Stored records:
—————

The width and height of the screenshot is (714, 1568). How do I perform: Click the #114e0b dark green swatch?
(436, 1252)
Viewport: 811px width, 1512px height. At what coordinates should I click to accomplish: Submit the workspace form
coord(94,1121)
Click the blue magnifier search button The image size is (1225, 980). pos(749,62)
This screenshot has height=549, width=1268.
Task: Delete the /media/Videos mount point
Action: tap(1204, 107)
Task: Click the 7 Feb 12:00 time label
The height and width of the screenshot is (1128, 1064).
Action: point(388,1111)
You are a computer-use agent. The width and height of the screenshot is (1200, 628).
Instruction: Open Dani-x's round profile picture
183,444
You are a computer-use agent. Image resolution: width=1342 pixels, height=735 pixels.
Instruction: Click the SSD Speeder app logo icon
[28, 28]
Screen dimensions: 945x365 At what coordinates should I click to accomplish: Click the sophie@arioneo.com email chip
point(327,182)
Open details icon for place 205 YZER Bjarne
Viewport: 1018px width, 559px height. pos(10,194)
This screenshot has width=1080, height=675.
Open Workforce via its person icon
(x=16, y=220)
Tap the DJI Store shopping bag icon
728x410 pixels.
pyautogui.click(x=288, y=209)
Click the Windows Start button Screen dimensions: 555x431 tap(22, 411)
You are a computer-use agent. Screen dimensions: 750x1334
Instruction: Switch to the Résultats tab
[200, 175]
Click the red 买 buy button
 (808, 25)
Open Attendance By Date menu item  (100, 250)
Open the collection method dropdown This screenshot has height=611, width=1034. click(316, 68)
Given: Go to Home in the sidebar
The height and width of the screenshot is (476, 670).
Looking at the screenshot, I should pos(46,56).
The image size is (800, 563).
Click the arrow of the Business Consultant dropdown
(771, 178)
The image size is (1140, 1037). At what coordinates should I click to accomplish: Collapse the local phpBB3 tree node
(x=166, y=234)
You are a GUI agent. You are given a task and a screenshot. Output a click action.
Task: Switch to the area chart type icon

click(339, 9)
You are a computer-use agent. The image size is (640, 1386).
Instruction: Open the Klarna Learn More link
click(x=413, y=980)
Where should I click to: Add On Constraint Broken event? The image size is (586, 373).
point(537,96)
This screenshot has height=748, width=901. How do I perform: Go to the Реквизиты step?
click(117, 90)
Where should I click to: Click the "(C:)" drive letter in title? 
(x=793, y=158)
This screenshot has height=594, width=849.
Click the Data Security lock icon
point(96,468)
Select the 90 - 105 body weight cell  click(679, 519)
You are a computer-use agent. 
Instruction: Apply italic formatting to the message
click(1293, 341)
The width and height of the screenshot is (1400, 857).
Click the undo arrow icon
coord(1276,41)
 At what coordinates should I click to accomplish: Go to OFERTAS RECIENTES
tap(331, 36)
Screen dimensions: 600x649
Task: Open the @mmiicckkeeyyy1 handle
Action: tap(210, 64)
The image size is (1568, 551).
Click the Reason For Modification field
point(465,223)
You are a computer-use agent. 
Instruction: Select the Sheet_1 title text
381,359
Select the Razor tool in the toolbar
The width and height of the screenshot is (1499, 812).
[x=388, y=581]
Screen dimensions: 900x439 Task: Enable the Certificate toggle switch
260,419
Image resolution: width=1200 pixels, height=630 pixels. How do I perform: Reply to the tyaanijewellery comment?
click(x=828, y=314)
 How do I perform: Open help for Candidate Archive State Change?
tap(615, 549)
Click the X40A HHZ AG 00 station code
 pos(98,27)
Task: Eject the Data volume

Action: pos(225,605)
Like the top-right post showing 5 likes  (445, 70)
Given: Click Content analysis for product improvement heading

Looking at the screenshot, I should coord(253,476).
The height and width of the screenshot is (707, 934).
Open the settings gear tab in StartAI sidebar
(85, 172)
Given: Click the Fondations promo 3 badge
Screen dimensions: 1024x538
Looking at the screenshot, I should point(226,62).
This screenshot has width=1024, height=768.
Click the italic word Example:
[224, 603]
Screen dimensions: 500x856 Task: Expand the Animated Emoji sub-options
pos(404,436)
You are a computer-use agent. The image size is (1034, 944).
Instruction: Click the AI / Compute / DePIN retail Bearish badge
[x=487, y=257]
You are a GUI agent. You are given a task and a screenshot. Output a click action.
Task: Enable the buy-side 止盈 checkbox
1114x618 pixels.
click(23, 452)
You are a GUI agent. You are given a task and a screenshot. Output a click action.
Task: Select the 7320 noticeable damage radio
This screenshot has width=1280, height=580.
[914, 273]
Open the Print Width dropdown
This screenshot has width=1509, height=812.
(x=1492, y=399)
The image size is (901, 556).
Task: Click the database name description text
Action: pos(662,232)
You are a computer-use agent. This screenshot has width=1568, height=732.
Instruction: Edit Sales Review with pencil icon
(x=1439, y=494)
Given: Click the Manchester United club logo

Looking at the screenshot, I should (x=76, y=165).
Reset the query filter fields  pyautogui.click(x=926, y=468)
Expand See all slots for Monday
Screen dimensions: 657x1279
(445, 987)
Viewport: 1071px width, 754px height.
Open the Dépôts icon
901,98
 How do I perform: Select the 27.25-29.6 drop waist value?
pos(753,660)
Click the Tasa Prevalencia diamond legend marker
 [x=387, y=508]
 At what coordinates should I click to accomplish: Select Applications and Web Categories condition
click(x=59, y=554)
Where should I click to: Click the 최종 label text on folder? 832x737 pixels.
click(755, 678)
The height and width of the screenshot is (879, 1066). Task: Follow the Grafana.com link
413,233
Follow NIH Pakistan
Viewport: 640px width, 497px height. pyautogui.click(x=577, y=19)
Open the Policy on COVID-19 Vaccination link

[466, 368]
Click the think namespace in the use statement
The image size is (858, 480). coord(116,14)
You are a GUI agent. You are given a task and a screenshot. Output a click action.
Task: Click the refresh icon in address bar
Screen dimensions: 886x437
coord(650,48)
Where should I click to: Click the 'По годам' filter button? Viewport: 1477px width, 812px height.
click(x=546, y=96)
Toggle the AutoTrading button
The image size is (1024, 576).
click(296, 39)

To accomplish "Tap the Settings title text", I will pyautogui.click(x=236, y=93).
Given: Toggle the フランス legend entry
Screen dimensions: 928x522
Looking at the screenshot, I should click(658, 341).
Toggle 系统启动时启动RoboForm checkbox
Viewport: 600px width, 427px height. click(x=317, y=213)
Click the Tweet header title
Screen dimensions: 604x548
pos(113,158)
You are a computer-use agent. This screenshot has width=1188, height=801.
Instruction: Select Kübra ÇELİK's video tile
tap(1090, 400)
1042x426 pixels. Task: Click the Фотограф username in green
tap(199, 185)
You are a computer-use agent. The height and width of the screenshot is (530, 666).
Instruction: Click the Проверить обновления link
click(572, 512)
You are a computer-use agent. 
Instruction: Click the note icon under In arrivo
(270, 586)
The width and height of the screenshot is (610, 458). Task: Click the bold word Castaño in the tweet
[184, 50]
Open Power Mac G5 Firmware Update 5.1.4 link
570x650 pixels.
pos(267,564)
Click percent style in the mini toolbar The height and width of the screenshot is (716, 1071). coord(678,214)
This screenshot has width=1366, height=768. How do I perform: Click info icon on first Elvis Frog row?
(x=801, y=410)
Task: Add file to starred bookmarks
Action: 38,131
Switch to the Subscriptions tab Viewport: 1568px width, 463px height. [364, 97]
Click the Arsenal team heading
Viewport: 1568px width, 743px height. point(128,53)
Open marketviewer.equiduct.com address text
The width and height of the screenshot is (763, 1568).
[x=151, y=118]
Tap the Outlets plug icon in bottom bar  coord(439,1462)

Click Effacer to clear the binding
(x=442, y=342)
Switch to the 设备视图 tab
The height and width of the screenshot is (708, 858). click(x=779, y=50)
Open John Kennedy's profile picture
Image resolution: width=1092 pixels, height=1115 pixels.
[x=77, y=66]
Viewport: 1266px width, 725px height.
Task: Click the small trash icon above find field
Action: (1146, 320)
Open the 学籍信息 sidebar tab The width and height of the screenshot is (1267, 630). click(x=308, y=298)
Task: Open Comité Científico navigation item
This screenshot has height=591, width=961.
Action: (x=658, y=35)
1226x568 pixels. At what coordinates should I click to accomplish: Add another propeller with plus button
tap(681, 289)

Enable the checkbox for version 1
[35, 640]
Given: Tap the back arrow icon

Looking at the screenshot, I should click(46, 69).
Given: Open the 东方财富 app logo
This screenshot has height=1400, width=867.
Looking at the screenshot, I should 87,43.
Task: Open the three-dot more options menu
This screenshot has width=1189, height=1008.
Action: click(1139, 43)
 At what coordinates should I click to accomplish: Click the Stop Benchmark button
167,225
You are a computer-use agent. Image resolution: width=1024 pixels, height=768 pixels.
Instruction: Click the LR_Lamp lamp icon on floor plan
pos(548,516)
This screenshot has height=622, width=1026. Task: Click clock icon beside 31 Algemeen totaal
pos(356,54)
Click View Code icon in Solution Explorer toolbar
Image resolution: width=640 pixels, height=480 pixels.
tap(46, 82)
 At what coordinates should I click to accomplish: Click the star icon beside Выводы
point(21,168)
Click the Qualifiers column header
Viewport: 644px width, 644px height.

—————

Work order: Start at the first line of the data above. Stop after the line containing "You are a computer-use agent. Image resolution: width=1342", reproducing each line exactly and adding nothing.

Result:
The width and height of the screenshot is (714, 1568). How do I perform: Click the #114e0b dark green swatch?
(436, 1252)
Viewport: 811px width, 1512px height. At what coordinates should I click to accomplish: Submit the workspace form
coord(94,1121)
Click the blue magnifier search button The image size is (1225, 980). pos(749,62)
This screenshot has height=549, width=1268.
Task: Delete the /media/Videos mount point
Action: tap(1204, 107)
Task: Click the 7 Feb 12:00 time label
The height and width of the screenshot is (1128, 1064).
Action: point(388,1111)
You are a computer-use agent. The width and height of the screenshot is (1200, 628).
Instruction: Open Dani-x's round profile picture
183,444
You are a computer-use agent. Image resolution: width=1342 pixels, height=735 pixels.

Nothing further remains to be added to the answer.